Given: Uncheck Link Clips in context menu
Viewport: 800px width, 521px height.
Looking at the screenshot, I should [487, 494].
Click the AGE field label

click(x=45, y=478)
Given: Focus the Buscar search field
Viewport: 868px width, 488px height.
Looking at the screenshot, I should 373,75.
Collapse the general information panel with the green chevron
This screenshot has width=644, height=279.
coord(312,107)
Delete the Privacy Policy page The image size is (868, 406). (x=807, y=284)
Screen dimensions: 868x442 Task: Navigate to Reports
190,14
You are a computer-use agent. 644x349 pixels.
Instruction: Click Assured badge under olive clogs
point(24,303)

***

Extract every line of the records above that contains the word "Given".

Given: Uncheck Link Clips in context menu
Given: Focus the Buscar search field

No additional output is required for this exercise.